International relations, as a discipline or relationships, is essentially about diplomacy at the level of government-to-government and about international life with the inclusion of non-governmental actors, and particularly when factoring in citizen diplomacy. Actors in international relations are variously described as weak, strong, developed, developing, First World or Second or Third World, powerful or not powerful, etc. Even among the powerful and the developed countries, distinctions among them are still made: super powers, great powers, middle powers, small powers, etc.

What is important about the classification of actors in international relations is that it is largely determined by objective pursued and means applied. In other words, when a country is considered great, it is the means available to it in the attainment efforts of the country that is in question. When it is said that all member states of the international community have sovereign equality, this is true only at the level of political rhetorics but never true in practice as countries have more means than one another. Even at the level of all countries which qualify to be called developed, their means are not equal. This is why the concepts of development assistance or aid, grants, donations, international humanitarian aid, etc, do exist.

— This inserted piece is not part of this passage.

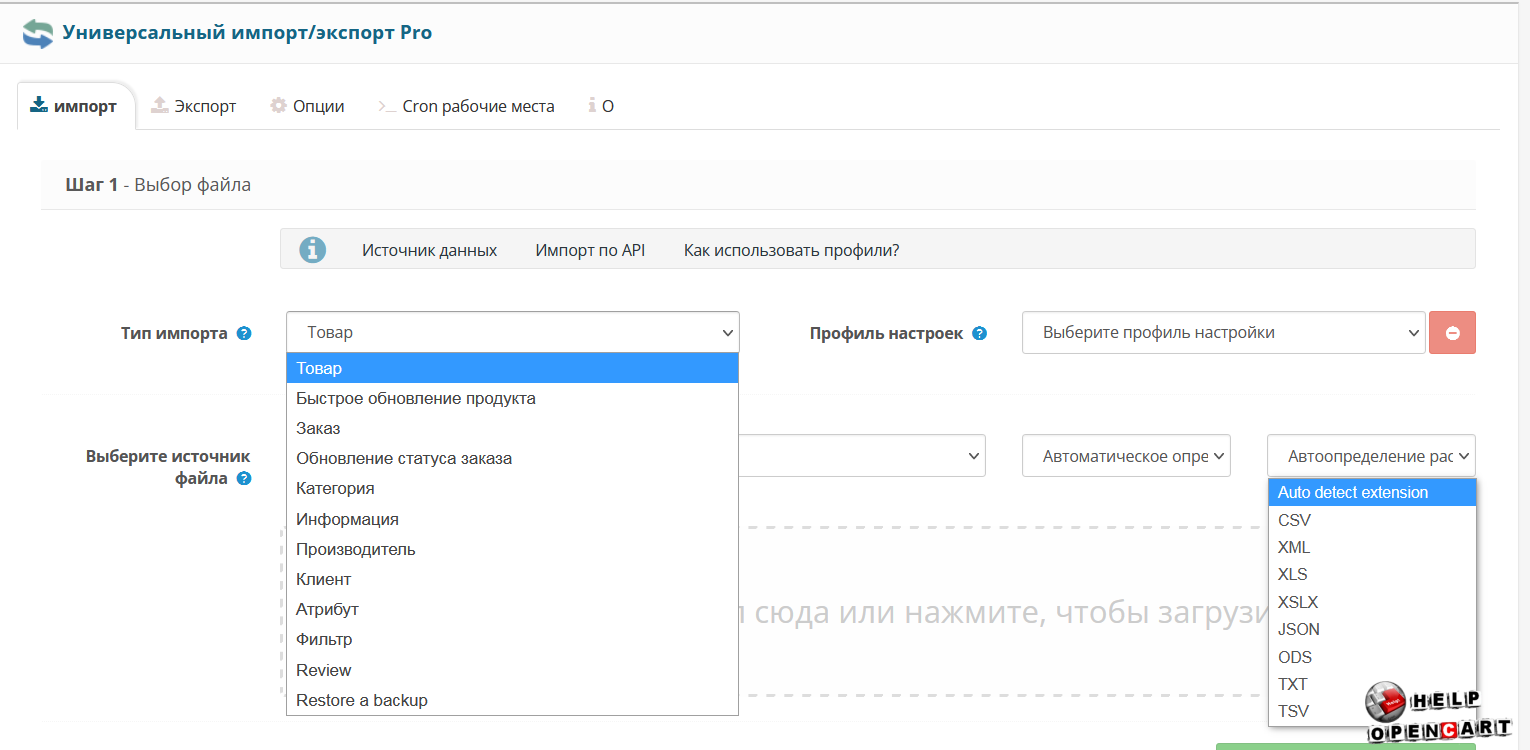The image size is (1530, 750).
Task: Open the Опции tab
Action: coord(307,106)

Consequently, if international relations is generally characterised by crises and conflicts, order and counter order amounting to disorder, and the world of today is gradually renewing the post-World War II Cold War politics, it is the failure of good management of objectives and their means that is generally responsible for the resultant effect: deepening of threats to global peace and security. In other words, the objective of neutralising corruption and the new method of addressing it in Nigeria is what is generating unnecessary controversies in Nigeria of today.

At the level of objective, President Muhammadu Buhari (PMB) wants to make history by seeking a permanent solution to the hydra-headed problem of endemic corruption in Nigeria. Corruption was recognised as the bane of the Nigerian society in 1967 and no solution to it has been found since then. In fact, corruption has been institutionalised, it has become systemic and has also been identified as a major dynamic of development setbacks.

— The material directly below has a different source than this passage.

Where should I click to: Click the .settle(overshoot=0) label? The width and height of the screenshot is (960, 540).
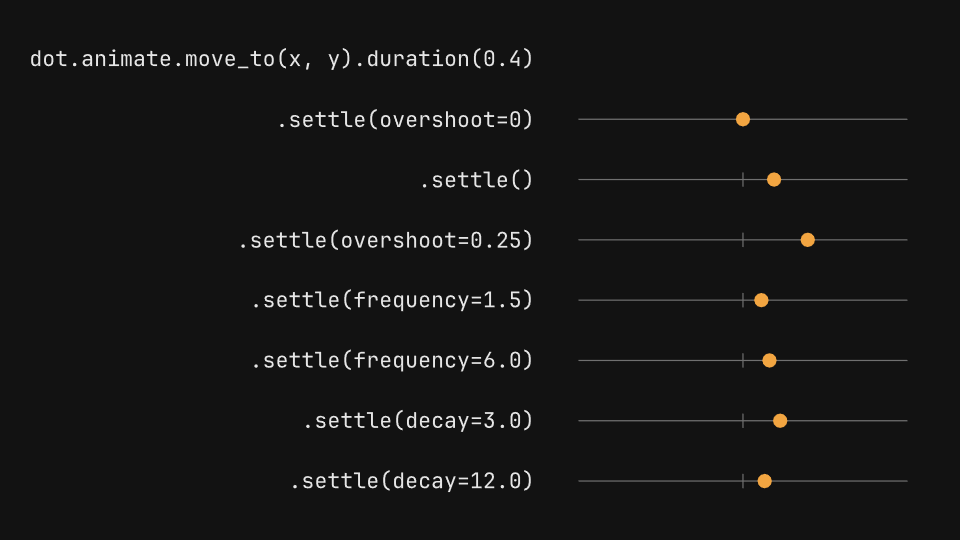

However, determined to take the bull by the horn, PMB opted to climb a new step on the anti-corruption ladder in an attempt to move beyond simply doing battle to declaration of a total war on corruption and indiscipline in Nigeria. Until now, the battle has involved, in the main, the non-use of force to deal with not just suspects but also the people known to be creating or constituting obstacles to the corruption containment effort of Government.

True, on Saturday, 8th October, 2016, agents of the Department of State Security (DSS), raided and arrested in a sting operation some notable judges in different parts of the country allegedly for involvement in very corrupt practices. Two Supreme Court Justices, Sylvester Ngwuta and Inyang Okoro were arrested. Two judges of the Federal High Court Adeniyi Ademola (Abuja Division) and Muazu Pindiga (Gombe Division) were also arrested. Another judge, Justice Nnamdi Dimgba of the Federal High Court, Abuja, was raided but not arrested. Thisday reports have it that two judges who had been dismissed a week earlier, Justice I.A, Umezulike, Chief Judge of Enugu State, and Justice Kabiru Auta, a judge of Kano State High Court, were raided in Enugu and Kano respectively. Justice Mohammed Tsamiya of the Court of Appeal, Ilorin, was similarly arrested. The Acts of arrest reportedly took place between 12 midnight and 1 am. The corruption suspects were granted bail on the basis of self-recognition the following day.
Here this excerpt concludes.